I gaslit myself with mantras like: “Everything happens for a reason.” “You’re not allowed to break down.” “If it’s meant to be, it’ll be.” “You’re too emotional to think clearly.” “You always make things harder than they need to be.”
The last one? Oof. That one lived in my chest like a parasite.
How I Snapped Out of It
It wasn’t just one moment. It was a series of small awakenings.
I started asking myself: What if I believe me this time? What if my first instinct was right? What if my body’s signals weren’t laziness, but wisdom? What if my sadness was not a weakness, but a compass?
I started journaling without editing. I let myself feel anger- like real anger. Not the passive kind I bury beneath poetic words, but rage. Pure feminine rage. I cried in the bath and didn’t try to turn it into a metaphor.
I started noticing which voices in my head weren’t mine. And then I started speaking louder than them.
What It’s Like Now
I still slip. Some days, I still question my reality. But I catch it faster now.
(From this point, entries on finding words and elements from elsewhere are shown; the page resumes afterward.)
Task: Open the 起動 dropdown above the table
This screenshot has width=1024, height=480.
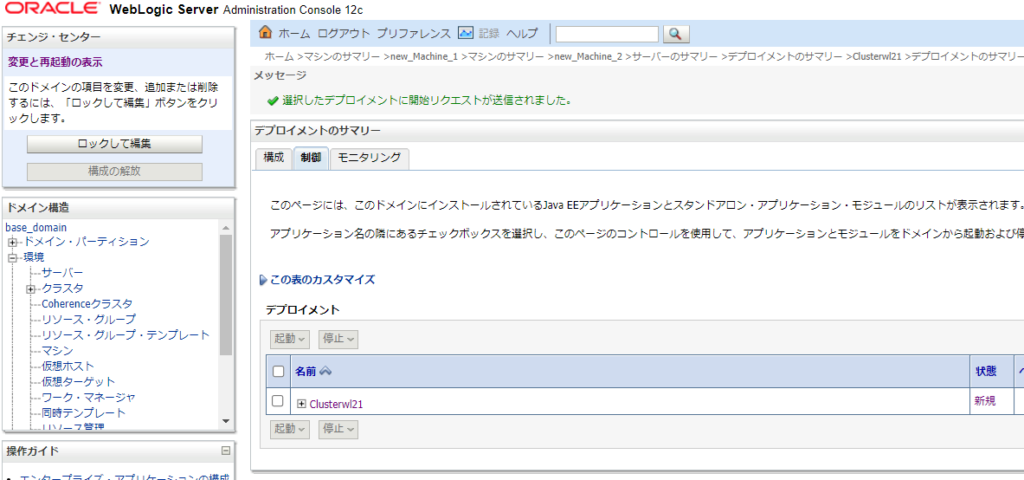Action: [289, 339]
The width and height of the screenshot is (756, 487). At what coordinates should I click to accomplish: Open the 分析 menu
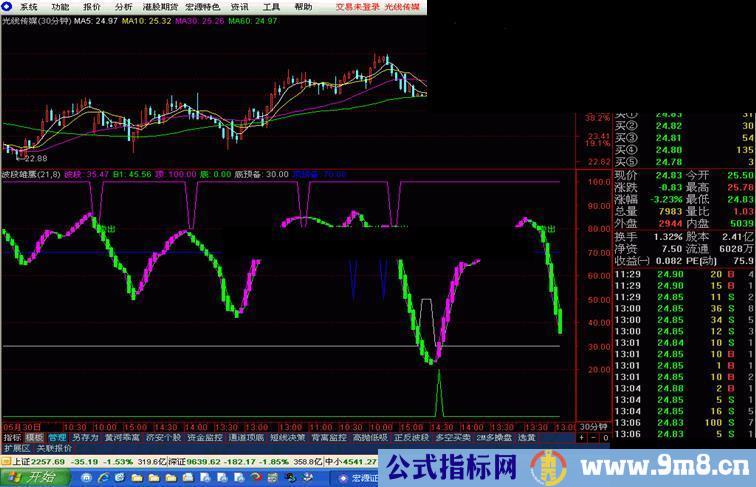123,6
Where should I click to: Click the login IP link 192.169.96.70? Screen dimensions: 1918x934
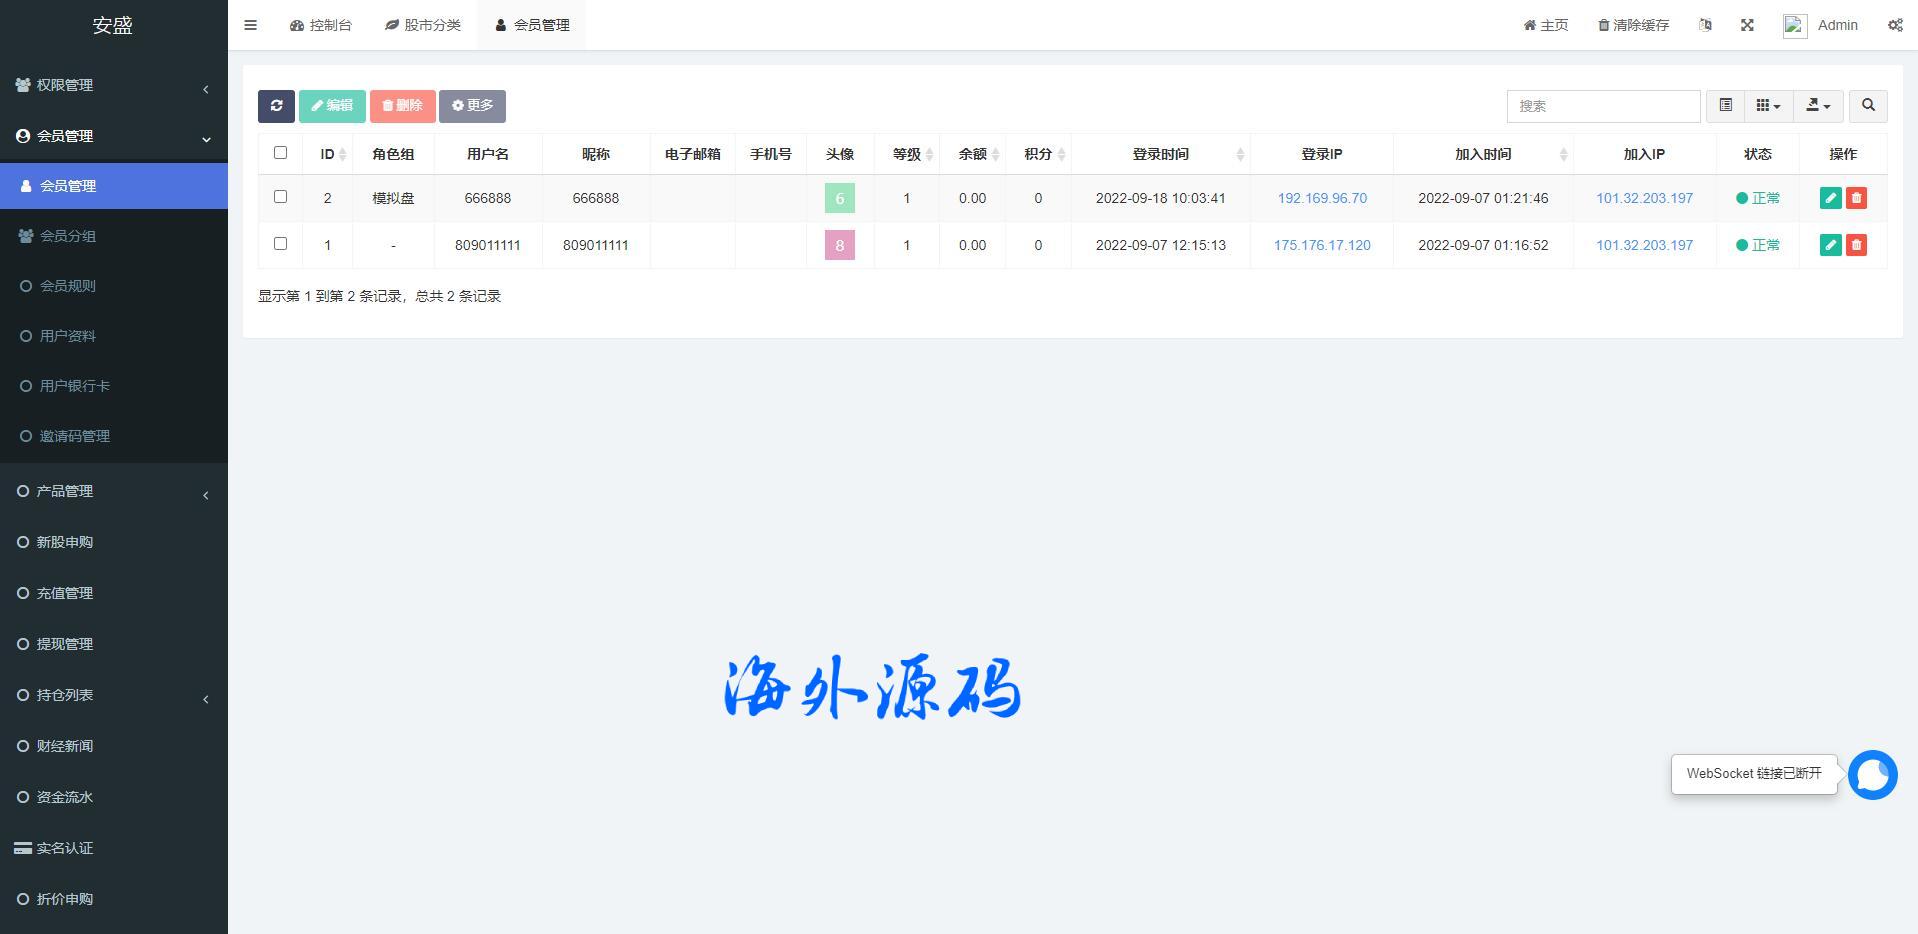pos(1321,198)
I ask: Is this thought kind? Is it true? Is it mine? I listen to my body’s reaction- not my brains judgement.
I trust the soft, quivering parts of me. The ones that used to hide behind performance and perfection.
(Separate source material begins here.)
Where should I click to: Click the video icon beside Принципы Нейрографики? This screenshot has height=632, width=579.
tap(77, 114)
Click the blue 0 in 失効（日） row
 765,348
And I’ve stopped shaming myself for needing reassurance. For asking for space. For wanting to be heard without having to justify why.
Signs You Might Be Gaslighting Yourself (Softly)
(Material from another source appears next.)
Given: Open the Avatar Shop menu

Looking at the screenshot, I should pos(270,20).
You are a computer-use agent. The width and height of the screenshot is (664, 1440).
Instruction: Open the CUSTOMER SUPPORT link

In case you’re wondering – here are some gentle signs I wish I had noticed earlier:
• You constantly second-guess your feelings or rewrite your memory to favor someone else.
• You tell yourself things like “I shouldn’t feel this way” more than you admit how you actually feel.
• You feel like you need permission to rest, cry, or say no, even when no one is around.
How To Come Home to Yourself Again
If this resonates- if you’ve been dimming your own light just to stay palatable- here’s what helped me:
- Call it what it is. Saying “I gaslight myself” isn’t self-hate. It’s clarity. It’s naming a pattern so it loses power.
- Practice radical self-validation. Say it out loud: “I believe me.” Even when you don’t fully yet- keep saying it.
- Reparent your inner voice. Would you talk to your child that way? No? Then you don’t deserve it either.
- Let others reflect you back to you. Sometimes we need safe people to remind us of what we’ve forgotten about ourselves.
- Write letters you don’t send. Especially to the versions of you that doubted herself. She didn’t know. Forgive her.
- Create rituals of self-trust. Light a candle when you feel unsure. Speak to the flame. Affirm yourself in small, physical ways.
Trust the Whisper
You don’t have to wait for a breakdown to stop betraying yourself. You can pause right now. Breathe. Ask yourself: What if everything I feel makes sense?
Gaslighting may have helped you survive. But trusting yourself? That’s how you live.
So here’s to coming home. To softness. To clarity. To remembering that your story is not too much, too messy, or too loud. It’s yours. And that makes it sacred.
You are not imagining it. You are not too sensitive. You are not hard to love. You are not lost – You are learning to listen.